Ecrire au fil rouge

Numéro 1

Sur l'origine de la législation du travail

L' exemple d'Elbeuf

Par Pierre Largesse

En s’appuyant sur des “trouvailles” qu’il a faites dans la presse d’Elbeuf, Pierre Largesse nous montre que la législation du travail n’a jamais été octroyée, mais qu’elle a été suscitée par les luttes ouvrières.

On s’aperçoit que nombreux sont parmi les arguments patronaux,utilisés il y a un siècle, ceux qui sont toujours utilisés sans vergogne aujourd’hui.

Ce sujet passionnant pour les syndicalistes mériterait de plus longs développements que ceux qu’un simple article nous impose.(1)

Quelles furent les raisons de l’apparition d’une législation nouvelle qui va poser des limites au pouvoir absolu du patronat dans l’entreprise? Les textes législatifs prenaient pour base que le travail et le salaire résultaient d’un contrat librement consenti entre deux citoyens égaux: le patron et son salarié.? Comme si la question du salaire ne créait pas un rapport de sujétion de l’un à l’autre.

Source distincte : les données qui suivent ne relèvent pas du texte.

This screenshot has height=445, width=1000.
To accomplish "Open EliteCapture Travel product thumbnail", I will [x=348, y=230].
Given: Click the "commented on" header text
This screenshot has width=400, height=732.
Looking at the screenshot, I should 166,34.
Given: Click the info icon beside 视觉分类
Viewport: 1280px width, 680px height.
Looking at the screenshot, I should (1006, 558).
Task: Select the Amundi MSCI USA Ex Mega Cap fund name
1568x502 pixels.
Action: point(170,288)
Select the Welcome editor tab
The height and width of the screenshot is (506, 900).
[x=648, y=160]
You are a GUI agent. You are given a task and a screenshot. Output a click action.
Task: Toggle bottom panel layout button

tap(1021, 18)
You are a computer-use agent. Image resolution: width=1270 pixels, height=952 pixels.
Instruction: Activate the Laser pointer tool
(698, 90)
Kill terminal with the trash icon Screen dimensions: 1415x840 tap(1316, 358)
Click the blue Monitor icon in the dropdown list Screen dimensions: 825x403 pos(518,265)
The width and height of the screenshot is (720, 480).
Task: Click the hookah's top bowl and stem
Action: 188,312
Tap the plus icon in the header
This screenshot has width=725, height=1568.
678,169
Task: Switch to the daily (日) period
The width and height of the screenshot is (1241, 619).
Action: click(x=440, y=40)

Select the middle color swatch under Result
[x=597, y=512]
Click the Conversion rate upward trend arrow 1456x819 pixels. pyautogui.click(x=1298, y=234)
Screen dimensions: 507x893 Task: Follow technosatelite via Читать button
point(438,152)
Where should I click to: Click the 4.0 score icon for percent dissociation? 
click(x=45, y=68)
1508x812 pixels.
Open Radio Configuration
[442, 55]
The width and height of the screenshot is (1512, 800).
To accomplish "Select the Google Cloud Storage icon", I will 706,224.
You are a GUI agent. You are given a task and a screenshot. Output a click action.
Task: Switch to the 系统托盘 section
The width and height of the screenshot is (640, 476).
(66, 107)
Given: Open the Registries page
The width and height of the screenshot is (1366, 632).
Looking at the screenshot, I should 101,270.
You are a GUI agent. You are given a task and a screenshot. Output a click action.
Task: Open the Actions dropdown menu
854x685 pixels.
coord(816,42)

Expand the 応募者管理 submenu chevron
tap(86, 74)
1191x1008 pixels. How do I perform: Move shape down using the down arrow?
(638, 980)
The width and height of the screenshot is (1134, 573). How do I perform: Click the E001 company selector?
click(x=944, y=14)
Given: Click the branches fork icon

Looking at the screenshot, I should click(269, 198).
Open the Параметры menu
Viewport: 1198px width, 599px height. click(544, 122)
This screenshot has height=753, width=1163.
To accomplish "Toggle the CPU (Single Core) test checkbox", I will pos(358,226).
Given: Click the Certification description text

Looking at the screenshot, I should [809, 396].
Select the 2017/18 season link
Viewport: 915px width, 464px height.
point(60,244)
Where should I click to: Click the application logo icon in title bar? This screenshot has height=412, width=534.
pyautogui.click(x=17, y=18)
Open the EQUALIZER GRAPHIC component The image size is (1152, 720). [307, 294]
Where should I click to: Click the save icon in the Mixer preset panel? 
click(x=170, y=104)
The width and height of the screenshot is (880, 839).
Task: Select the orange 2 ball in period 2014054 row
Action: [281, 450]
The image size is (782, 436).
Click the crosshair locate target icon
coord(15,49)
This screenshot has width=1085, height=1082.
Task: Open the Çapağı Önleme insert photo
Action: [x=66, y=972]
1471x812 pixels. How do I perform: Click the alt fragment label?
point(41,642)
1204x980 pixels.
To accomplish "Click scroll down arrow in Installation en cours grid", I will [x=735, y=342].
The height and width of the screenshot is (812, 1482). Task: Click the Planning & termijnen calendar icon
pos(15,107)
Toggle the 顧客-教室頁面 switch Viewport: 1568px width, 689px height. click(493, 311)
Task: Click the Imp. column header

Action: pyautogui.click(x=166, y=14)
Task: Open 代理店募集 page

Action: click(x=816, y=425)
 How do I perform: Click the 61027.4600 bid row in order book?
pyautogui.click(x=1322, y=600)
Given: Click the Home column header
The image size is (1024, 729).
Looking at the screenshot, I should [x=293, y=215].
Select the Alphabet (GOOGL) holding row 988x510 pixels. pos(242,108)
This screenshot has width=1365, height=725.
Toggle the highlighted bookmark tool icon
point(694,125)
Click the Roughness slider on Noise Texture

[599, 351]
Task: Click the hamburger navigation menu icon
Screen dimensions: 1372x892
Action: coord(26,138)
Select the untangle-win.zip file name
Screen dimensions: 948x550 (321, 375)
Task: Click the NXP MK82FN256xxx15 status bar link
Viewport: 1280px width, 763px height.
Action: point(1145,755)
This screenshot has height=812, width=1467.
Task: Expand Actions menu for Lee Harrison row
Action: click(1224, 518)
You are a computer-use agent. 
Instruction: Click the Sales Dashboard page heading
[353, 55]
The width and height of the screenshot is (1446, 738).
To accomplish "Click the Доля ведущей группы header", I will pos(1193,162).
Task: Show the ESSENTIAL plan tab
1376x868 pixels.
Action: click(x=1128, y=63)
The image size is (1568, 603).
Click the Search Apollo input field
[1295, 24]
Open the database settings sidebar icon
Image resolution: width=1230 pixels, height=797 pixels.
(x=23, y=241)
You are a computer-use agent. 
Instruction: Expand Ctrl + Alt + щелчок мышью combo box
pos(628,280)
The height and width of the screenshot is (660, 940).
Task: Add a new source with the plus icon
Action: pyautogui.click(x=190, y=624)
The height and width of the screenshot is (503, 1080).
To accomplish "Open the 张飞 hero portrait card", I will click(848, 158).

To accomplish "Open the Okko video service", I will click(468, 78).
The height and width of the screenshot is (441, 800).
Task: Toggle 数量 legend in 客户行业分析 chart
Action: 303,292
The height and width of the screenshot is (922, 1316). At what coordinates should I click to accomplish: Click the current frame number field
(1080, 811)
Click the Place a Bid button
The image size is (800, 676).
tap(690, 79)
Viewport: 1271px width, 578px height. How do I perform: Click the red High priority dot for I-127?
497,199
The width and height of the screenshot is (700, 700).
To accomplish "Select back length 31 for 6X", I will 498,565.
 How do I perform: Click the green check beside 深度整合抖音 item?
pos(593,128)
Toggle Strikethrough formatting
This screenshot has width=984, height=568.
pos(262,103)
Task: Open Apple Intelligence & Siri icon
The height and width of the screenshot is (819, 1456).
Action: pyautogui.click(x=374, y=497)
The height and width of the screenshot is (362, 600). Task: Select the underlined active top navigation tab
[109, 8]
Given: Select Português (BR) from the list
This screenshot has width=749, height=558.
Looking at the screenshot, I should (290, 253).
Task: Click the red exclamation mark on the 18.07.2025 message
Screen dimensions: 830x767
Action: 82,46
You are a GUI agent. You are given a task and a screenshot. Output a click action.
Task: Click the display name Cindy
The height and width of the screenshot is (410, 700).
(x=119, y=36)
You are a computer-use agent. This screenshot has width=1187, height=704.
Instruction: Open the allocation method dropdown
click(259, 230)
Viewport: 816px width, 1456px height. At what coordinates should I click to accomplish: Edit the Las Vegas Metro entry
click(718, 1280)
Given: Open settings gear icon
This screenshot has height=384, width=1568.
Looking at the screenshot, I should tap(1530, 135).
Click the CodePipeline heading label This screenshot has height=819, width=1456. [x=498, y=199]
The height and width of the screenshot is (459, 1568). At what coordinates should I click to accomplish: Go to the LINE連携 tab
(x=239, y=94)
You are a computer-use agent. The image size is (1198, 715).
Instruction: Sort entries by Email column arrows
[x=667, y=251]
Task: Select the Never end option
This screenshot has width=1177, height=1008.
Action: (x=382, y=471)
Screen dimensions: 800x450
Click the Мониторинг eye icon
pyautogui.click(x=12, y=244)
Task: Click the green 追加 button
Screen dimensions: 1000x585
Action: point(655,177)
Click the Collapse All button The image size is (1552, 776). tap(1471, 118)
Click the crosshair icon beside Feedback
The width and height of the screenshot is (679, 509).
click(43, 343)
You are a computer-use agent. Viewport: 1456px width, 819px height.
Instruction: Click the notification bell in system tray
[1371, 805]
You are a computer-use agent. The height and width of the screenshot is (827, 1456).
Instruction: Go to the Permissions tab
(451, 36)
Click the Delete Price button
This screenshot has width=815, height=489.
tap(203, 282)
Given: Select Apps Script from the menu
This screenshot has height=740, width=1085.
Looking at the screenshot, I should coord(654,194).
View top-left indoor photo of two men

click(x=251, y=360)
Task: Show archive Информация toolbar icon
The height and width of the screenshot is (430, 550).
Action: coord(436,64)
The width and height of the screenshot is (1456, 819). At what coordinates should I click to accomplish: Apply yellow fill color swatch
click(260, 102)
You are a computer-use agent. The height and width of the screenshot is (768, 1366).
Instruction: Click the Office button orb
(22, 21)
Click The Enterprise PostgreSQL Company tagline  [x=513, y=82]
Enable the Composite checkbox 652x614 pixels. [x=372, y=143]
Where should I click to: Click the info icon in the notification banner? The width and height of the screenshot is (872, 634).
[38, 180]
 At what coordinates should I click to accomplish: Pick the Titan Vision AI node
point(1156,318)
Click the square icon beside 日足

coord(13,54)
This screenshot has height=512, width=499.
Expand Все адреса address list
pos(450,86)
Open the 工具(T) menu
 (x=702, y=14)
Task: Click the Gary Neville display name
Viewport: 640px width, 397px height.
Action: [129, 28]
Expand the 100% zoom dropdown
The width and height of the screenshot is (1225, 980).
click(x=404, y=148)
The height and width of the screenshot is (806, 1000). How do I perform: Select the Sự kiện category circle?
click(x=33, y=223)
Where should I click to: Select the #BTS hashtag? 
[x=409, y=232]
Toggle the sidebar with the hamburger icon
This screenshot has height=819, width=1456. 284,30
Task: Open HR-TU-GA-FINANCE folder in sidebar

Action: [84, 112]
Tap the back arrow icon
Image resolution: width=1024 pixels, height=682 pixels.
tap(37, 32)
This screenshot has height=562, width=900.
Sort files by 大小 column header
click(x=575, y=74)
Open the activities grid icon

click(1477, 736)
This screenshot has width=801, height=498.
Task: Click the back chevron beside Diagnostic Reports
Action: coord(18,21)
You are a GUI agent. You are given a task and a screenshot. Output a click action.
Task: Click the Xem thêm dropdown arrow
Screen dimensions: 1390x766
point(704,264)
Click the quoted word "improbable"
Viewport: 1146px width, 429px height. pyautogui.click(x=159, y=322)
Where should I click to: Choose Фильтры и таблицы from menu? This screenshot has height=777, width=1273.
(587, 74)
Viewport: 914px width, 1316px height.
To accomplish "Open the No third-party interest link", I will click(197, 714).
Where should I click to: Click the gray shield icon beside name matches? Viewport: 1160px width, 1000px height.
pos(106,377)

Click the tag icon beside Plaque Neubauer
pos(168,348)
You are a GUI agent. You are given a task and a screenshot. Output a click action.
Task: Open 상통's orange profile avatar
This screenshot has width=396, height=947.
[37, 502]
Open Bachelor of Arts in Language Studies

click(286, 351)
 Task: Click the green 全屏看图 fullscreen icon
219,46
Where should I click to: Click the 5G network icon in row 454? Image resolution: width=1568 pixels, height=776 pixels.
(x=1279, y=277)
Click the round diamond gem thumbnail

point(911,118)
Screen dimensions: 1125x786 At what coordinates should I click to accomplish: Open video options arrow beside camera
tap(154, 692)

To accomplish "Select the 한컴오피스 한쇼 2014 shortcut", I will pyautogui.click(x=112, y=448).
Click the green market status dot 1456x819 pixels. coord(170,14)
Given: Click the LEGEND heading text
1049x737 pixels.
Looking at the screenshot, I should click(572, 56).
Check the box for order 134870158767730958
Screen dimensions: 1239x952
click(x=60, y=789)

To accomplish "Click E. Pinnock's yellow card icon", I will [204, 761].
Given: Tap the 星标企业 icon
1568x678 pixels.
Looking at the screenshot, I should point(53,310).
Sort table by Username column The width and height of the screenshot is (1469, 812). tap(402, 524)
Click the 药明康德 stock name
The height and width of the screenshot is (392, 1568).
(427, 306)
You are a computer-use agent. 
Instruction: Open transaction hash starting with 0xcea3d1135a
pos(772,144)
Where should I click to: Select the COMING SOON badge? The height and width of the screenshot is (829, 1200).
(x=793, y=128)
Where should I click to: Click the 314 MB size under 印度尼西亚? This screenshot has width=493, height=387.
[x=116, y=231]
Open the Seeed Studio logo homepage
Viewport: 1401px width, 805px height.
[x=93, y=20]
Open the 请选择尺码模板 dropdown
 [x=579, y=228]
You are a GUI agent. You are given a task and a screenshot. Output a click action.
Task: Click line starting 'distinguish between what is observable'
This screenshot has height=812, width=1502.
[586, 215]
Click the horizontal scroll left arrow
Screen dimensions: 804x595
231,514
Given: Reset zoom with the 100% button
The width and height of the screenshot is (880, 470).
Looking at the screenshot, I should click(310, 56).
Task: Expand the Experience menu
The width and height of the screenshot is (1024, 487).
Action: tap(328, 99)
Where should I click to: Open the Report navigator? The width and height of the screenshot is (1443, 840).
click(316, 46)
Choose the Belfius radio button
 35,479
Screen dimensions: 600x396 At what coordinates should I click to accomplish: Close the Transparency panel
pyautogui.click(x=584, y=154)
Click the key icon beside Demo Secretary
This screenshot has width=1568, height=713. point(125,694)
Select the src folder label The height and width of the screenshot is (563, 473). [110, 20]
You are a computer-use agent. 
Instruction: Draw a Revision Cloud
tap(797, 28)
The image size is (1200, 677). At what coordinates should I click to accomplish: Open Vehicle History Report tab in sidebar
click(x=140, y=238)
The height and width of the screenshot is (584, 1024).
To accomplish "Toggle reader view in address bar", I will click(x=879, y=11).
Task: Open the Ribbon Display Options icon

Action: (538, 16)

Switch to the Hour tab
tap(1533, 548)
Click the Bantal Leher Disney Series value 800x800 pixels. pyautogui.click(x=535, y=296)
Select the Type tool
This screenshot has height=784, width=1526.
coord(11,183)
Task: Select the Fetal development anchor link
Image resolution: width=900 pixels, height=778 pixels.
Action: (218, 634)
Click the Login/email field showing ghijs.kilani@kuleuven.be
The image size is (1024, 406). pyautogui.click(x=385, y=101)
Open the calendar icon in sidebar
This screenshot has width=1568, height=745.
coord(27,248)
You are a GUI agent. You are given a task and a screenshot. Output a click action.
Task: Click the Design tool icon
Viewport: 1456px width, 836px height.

Dans la première moitié du XIXème siècle, la mécanisation permet d’employer des enfants, moins payés, et les excès d’un patronat (notamment dans le textile) avide de rentabiliser le capital investi et de faire fortune rapidement, doivent être encadrés par l’intervention de l’Etat.

Précédée d’enquêtes et de débats parlementaires au cours desquels les députés-patrons (tel Victor GRANDIN d’Elbeuf) s’opposent violemment au projet, une loi fut enfin votée le 22 mars 1841. C’était la première brèche dans un libéralisme absolu. Elle prévoyait une commission d’enquête qui, formée de manufacturiers et de notables, fut totalement inopérante, puis ne se réunit même plus.

C’est sous l’influence de “républicains de progrès” (radicaux, socialistes indépendants, républicains de gauche) que la protection sociale fait des progrès décisifs au tournant du XIXéme siècle: il apparaissait nécessaire à l’époque d’attacher le peuple à la République.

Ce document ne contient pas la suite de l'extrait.